In 263, during the reign of Cao Huan, Sima Zhou was appointed as General of the Right (右將軍) and Inspector (刺史) of Yan Province. A year later, after Sima Zhao restored the five-rank nobility system, which had previously been abolished, Sima Zhou was enfeoffed as the Count of Nanpi (南皮伯). He was also reassigned to be General Who Attacks Barbarians (征虜將軍) and granted imperial authority.

==Life under the Jin dynasty==
On 8 February 266, a few months after Sima Zhao's death, his son Sima Yan (Emperor Wu) usurped the throne from Cao Huan and established the Jin dynasty to replace the Cao Wei state, with himself as the new emperor. The day after his coronation, Emperor Wu enfeoffed his uncle Sima Zhou as the Prince of Dongguan (東莞王) with a princedom comprising 10,600 taxable households. He also granted permission to all the princes to appoint the county prefects/chiefs for the counties in their princedoms. Sima Zhou petitioned Emperor Wu to remove this privilege, but the emperor refused.

On 17 March 268, Emperor Wu appointed Sima Zhou as Right Supervisor of the Masters of Writing (尚書右僕射) and General Who Pacifies the Army (撫軍將軍). In c.April 269, he reassigned Sima Zhou to be Senior General Who Guards the East (鎮東大將軍) and granted him imperial authority to replace Wei Guan in supervising military affairs in Xu Province. During his tenure, Sima Zhou instilled good discipline among the troops and earned their respect. The military leaders in the Jin dynasty's rival state, Eastern Wu, were very wary of him.

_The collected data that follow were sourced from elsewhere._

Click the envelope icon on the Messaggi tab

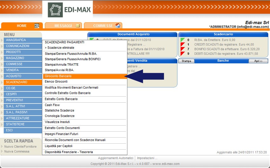click(x=78, y=26)
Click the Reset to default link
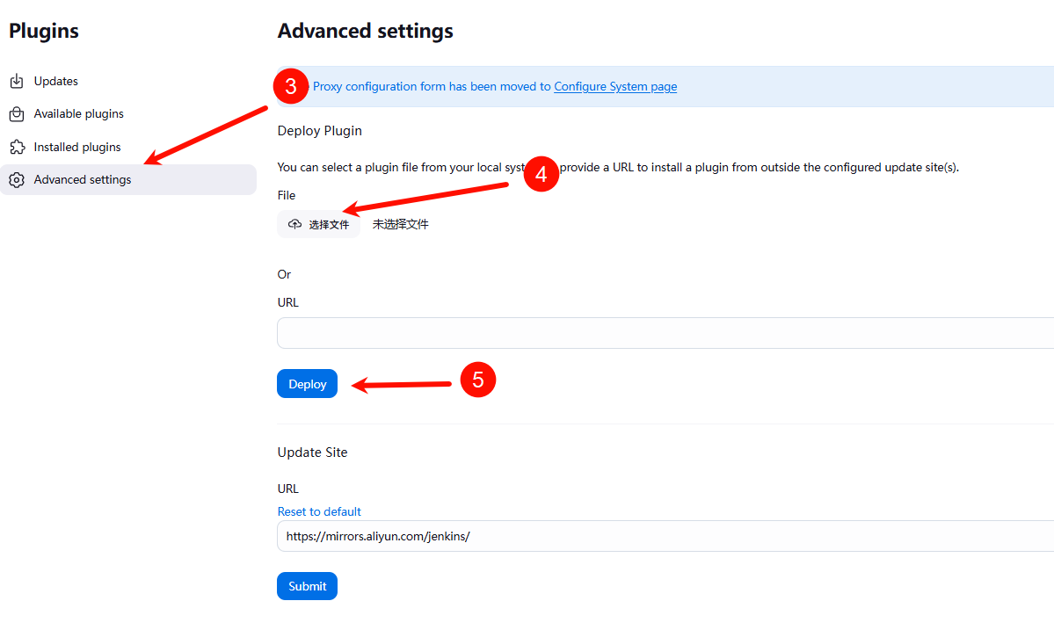 (x=319, y=511)
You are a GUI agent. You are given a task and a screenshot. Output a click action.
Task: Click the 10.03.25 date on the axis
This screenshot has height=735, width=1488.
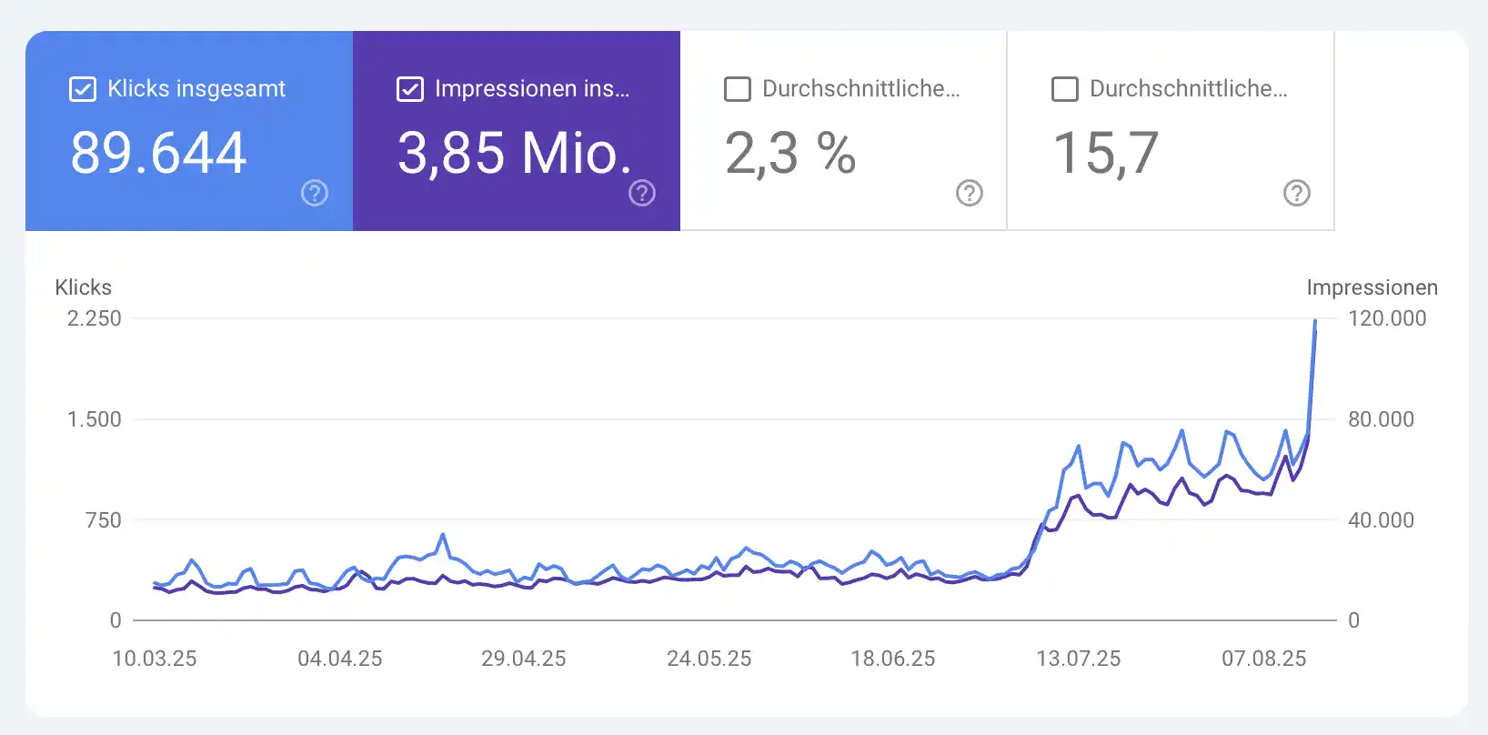pyautogui.click(x=155, y=659)
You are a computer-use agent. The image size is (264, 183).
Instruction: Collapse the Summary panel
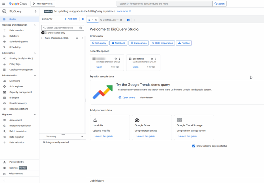coord(82,136)
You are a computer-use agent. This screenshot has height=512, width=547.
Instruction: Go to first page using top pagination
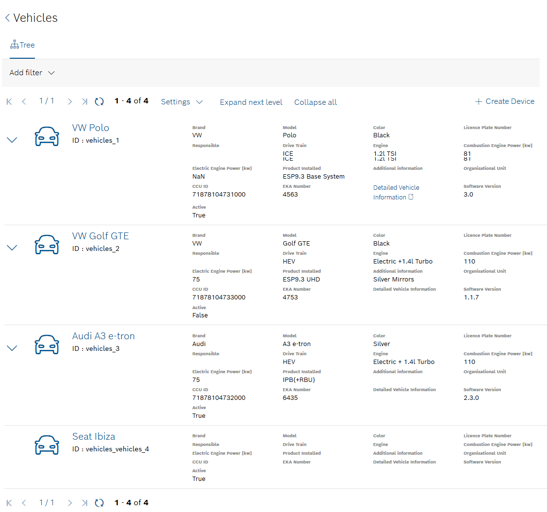(x=9, y=101)
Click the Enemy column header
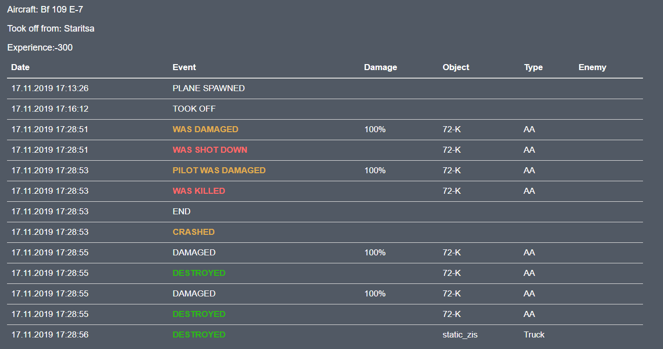The width and height of the screenshot is (663, 349). coord(593,67)
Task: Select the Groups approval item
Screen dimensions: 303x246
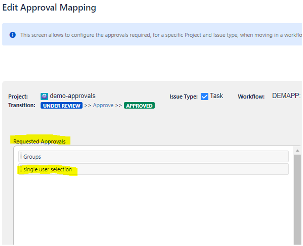Action: 153,157
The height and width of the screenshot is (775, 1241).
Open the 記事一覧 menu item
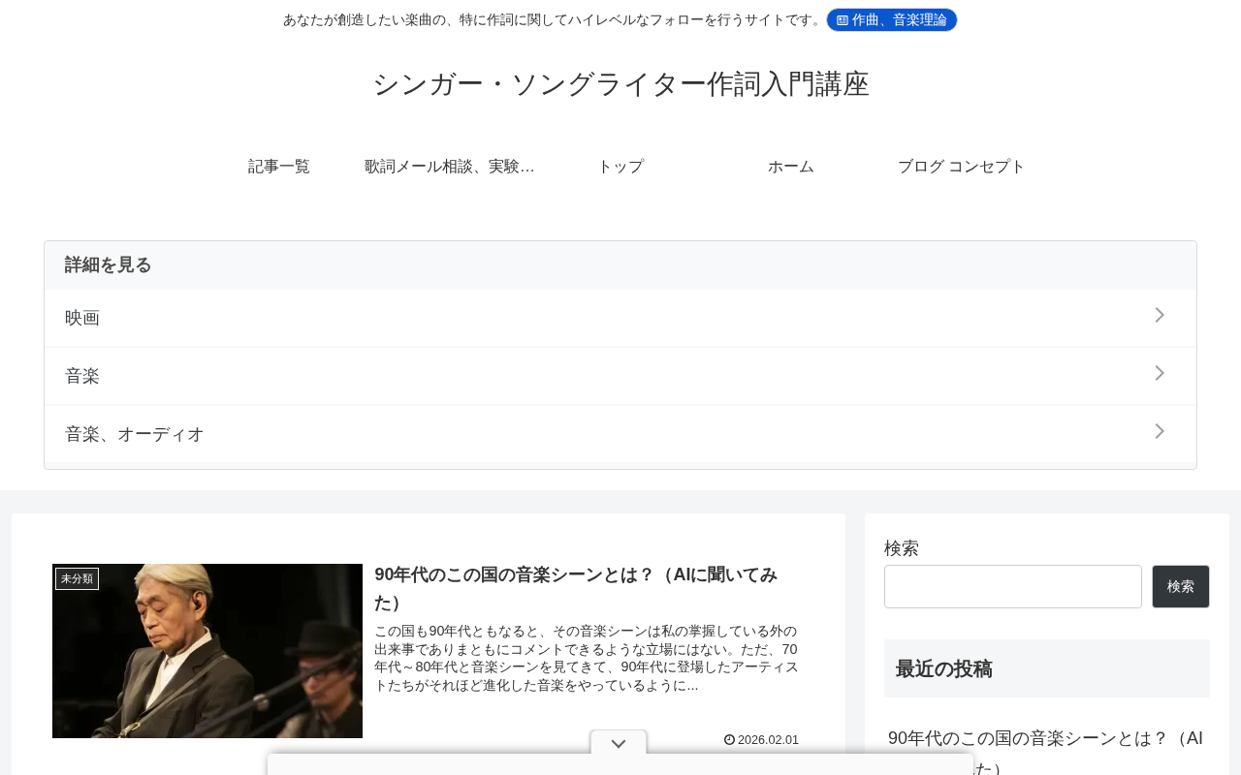[279, 167]
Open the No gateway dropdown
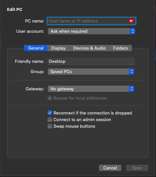This screenshot has width=156, height=177. point(91,89)
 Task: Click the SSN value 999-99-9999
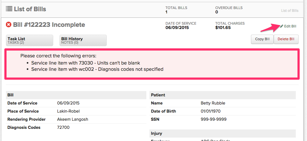[x=214, y=119]
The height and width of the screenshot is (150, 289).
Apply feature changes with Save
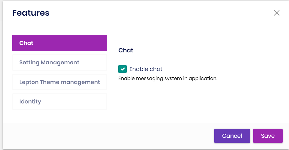[268, 136]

On 5 October 277, Emperor Wu heeded a suggestion by the minister (and his uncle-in-law (Note: Yang Yao was a younger brother of Yang Jun and thus an uncle of Emperor Wu's second empress Yang Zhi.)) Yang Yao (楊珧) and started reshuffling the various princes and their princedoms. As Sima Zhou was in Xu Province at the time, Emperor Wu enfeoffed him as the Prince of Langya (琅邪王) while at the same time allowing him to retain his original princedom in Dongguan; Sima Zhou's princedom thus comprised both the commanderies of Dongguan and Langya.

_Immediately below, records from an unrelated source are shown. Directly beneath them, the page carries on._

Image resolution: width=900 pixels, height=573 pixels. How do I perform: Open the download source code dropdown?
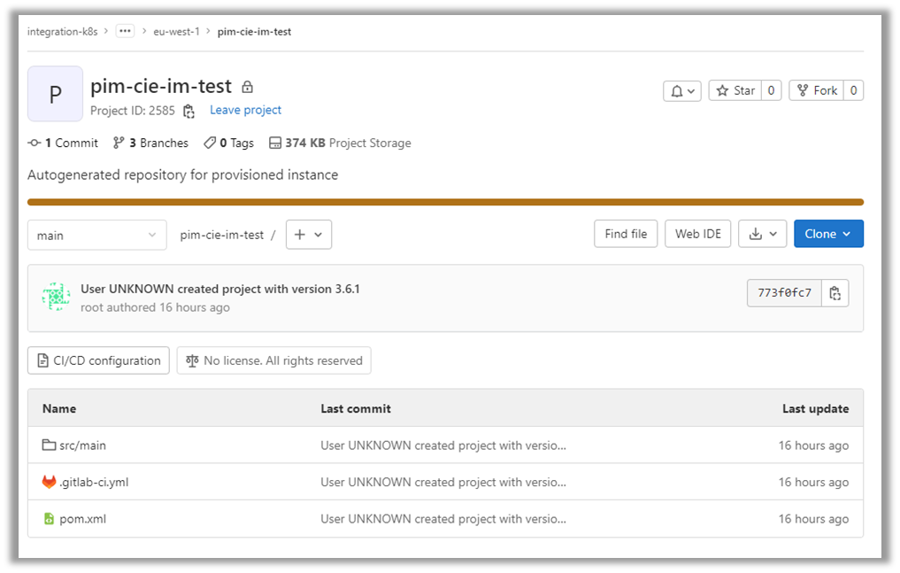pos(762,234)
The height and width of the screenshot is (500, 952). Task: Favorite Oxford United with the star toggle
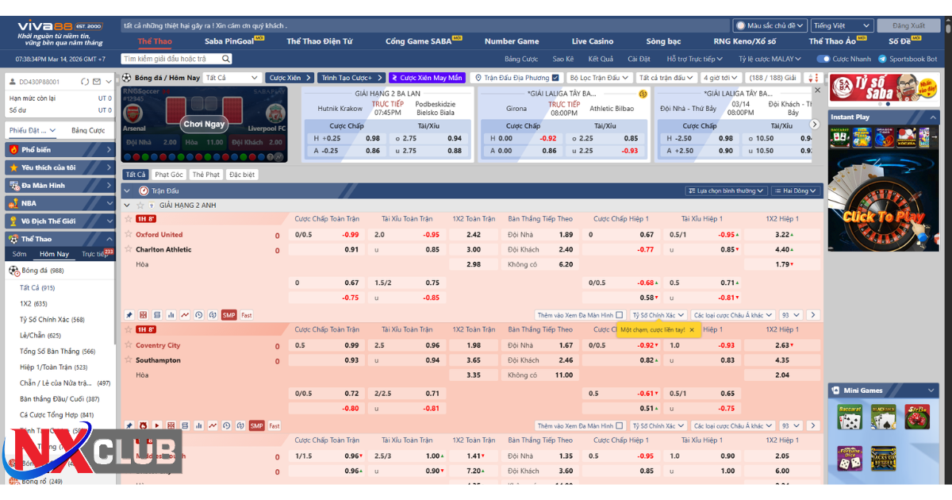129,234
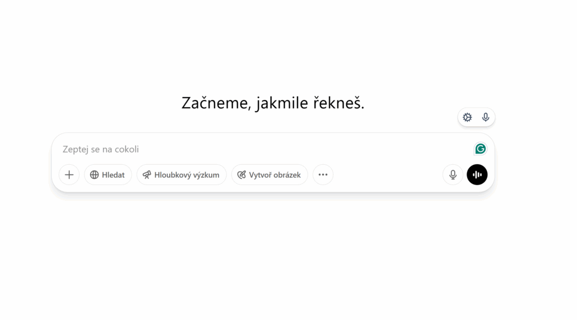Open the green Grammarly G icon
The height and width of the screenshot is (320, 577).
pyautogui.click(x=480, y=149)
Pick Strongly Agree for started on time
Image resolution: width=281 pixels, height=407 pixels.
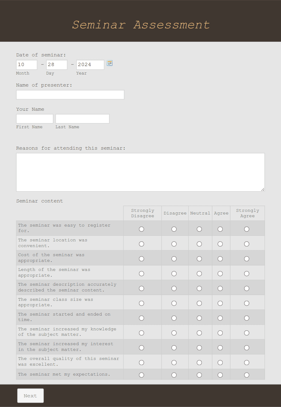247,318
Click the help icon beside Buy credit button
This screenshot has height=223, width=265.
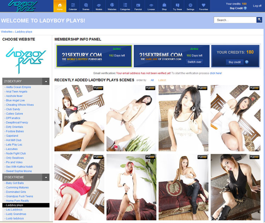tap(247, 62)
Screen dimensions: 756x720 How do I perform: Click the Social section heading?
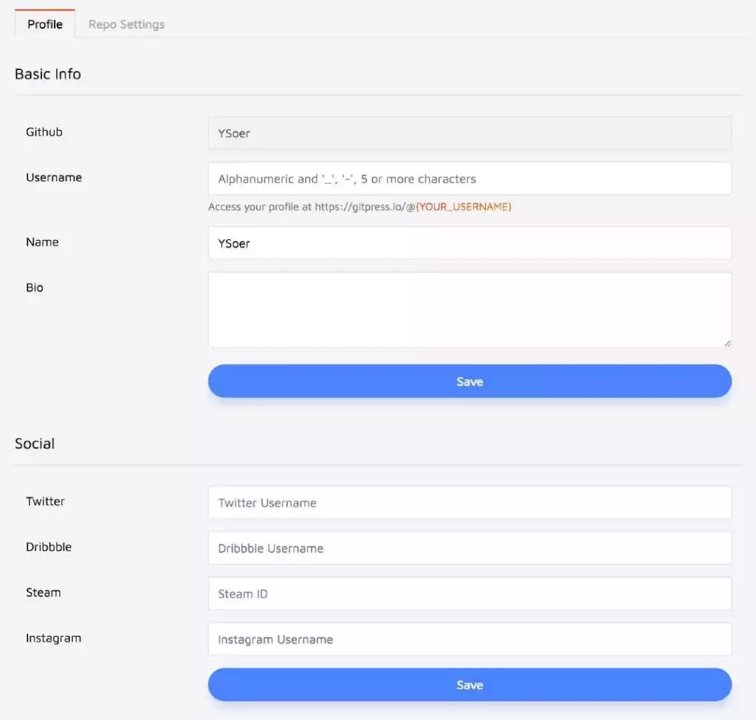pos(35,444)
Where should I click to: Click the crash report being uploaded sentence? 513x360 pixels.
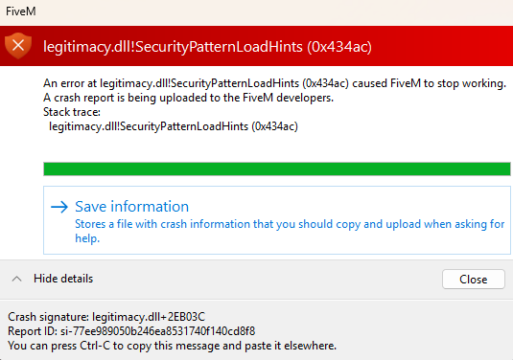coord(189,98)
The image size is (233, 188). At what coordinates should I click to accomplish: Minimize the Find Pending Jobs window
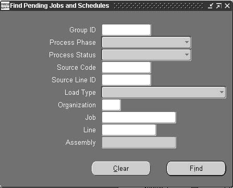(x=211, y=6)
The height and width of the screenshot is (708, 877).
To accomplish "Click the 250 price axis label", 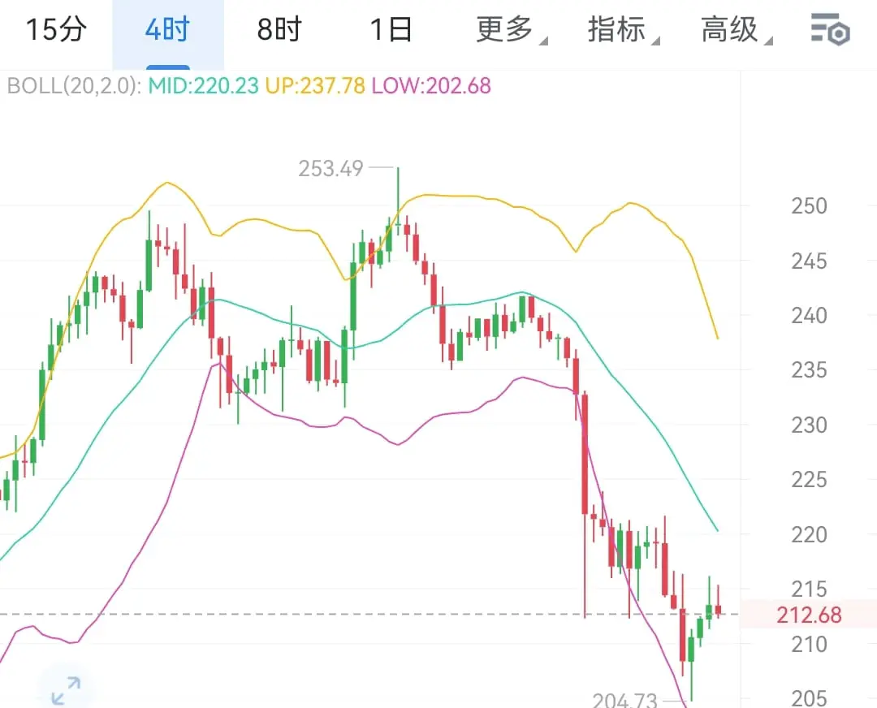I will coord(809,205).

In late 279, Sima Zhou participated in the Jin dynasty's campaign against Eastern Wu and led thousands of troops to attack the Wu position at Tuzhong (塗中). In May 280, Sun Hao, the last Wu emperor, surrendered to the Jin dynasty. China was thus reunified under the Jin dynasty's rule. As a reward for Sima Zhou's contributions during the campaign, Emperor Wu enfeoffed two of Sima Zhou's sons as village marquises, each with a marquisate comprising 3,000 taxable households, in addition to granting him 6,000 rolls of silk. Some months later, Sima Zhou was reassigned to supervise military affairs in Qing Province and was given an additional appointment as Palace Attendant. He was subsequently promoted to General-in-Chief (大將軍) and allowed to set up his own administrative office.

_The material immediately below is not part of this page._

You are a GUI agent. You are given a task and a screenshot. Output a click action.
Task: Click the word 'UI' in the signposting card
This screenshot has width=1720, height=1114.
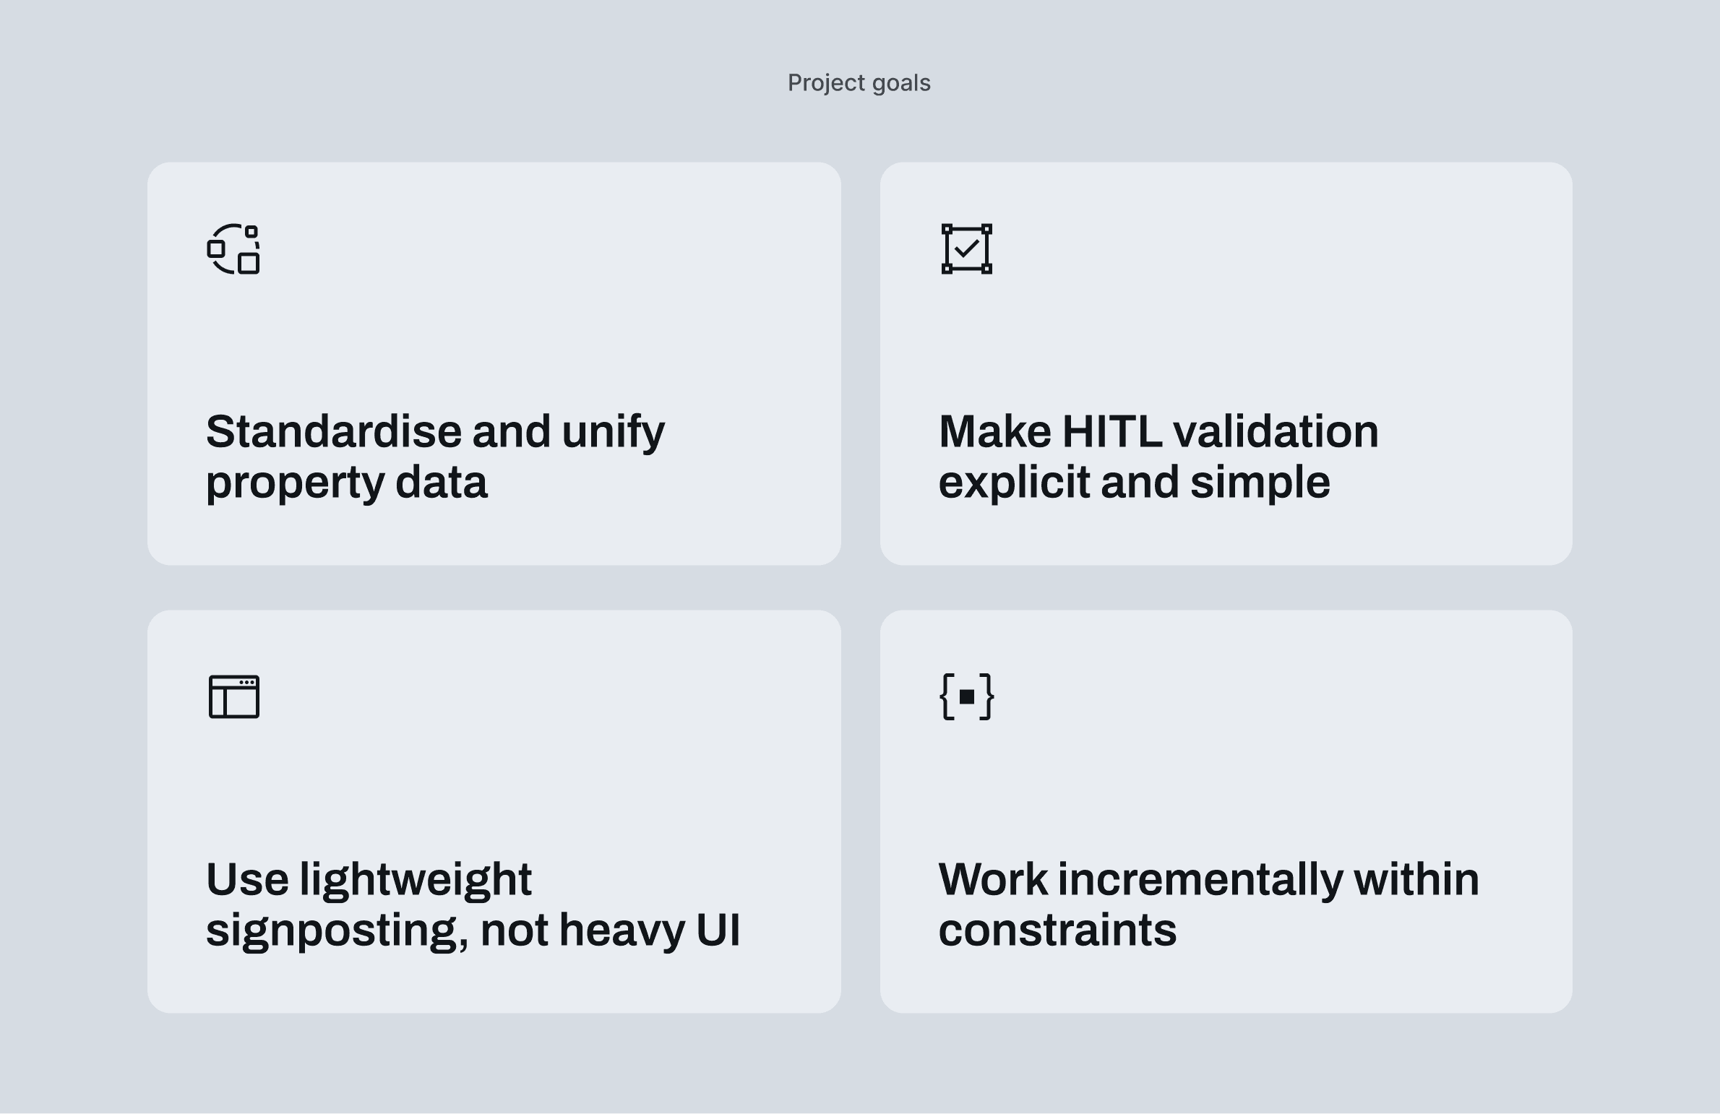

When Sima Zhou became critically ill in 283, Emperor Wu bestowed several gifts on his family and even sent officials to visit him and enquire about his health. Sima Zhou died in June that year at the age of 57 (by East Asian age reckoning). Emperor Wu honoured him with the posthumous title "Prince Wu" (武王). Before his death, Sima Zhou had requested to be buried beside his mother Lady Fu after his death and for his princedom to be divided among his four sons: Sima Jin (司馬覲), Sima Dan (司馬澹), Sima Yao (司馬繇) and Sima Cui (司馬漼). Emperor Wu approved his request. Among Sima Zhou's four sons, the eldest, Sima Jin (father of Sima Rui), inherited his father's peerage as the Prince of Langya.